CKMT1B regulates the proliferation, migration, invasion, and apoptosis of colorectal cancer cells through the AKT/mTOR/STAT3 pathway.

Abstract

This study aimed to investigate the role of CKMT1B in the growth, migration, invasion, and apoptosis of colorectal cancer (CRC) cells, focusing on its regulation of the AKT/mTOR/STAT3 signaling pathway. Bioinformatics analysis indicated that the CK family expression exhibited heterogeneity and correlation across various cancers, with CKMT1B significantly underexpressed in CRC, suggesting its potential role as a tumor suppressor gene. Additionally, reverse transcription quantitative real-time PCR (RT-qPCR) and Western blot were employed to evaluate CKMT1B expression in CRC cell lines. To assess the effects of CKMT1B knockdown and overexpression in LOVO cells, CCK-8, plate cloning, scratch, Transwell chamber, and Muse assays were used to measure cell proliferation, migration, invasion, and apoptosis. The regulatory mechanism of CKMT1B in CRC was further explored through the AKT/mTOR/STAT3 pathway and related proteins. Downregulation of CKMT1B enhanced the proliferation, migration, and invasion of LOVO cells while inhibiting apoptosis, while CKMT1B overexpression had the opposite effect.
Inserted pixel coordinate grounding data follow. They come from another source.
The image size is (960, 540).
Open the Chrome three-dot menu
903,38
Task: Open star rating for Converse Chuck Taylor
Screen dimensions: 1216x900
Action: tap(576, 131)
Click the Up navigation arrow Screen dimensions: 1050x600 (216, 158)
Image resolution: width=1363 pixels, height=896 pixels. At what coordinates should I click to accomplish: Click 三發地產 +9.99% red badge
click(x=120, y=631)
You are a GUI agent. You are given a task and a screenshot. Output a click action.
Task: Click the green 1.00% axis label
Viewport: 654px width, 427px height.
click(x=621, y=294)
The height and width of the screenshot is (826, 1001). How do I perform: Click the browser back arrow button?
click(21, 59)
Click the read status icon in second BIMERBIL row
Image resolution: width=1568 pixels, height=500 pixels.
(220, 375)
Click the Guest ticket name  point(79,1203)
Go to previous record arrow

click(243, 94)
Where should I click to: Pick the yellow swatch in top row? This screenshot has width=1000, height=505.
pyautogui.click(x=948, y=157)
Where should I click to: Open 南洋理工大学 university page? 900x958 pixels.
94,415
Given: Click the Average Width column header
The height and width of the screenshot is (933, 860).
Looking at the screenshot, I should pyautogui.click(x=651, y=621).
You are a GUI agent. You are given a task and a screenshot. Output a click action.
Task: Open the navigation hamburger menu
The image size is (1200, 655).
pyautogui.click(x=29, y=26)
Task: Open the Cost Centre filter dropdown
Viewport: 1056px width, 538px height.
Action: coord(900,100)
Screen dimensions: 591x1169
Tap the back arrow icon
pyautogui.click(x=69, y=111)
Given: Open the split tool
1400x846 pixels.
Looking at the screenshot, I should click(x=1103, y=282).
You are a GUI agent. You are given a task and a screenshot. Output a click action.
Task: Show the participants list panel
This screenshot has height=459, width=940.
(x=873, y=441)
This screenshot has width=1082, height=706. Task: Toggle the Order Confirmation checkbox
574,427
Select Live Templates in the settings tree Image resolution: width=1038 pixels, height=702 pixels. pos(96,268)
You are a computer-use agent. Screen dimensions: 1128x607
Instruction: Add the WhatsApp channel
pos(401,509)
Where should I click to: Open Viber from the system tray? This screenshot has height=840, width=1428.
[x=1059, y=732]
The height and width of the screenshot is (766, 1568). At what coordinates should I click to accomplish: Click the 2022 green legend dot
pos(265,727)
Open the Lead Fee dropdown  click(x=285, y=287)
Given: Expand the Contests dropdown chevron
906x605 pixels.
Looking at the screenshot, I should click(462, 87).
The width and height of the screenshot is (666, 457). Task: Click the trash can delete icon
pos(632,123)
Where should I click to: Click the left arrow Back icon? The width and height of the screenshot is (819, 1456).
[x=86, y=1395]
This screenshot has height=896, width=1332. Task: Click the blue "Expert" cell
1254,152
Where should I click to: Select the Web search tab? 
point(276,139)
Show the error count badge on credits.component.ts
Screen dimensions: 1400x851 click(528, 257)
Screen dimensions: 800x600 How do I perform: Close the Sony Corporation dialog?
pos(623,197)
Moreover, CKMT1B overexpression led to a decrease in the anti-apoptotic protein BCL2 and an increase in the tumor suppressor protein p53, suggesting its role in modulating apoptotic pathways. The expression levels of the pathway-related proteins P-AKT, P-mTOR, and P-STAT3 were significantly reduced, suggesting that CKMT1B regulates the AKT/mTOR/STAT3 signaling pathway, thereby modulating CRC progression. Taken together, these findings suggest that CKMT1B could serve as a promising molecular target for CRC treatment.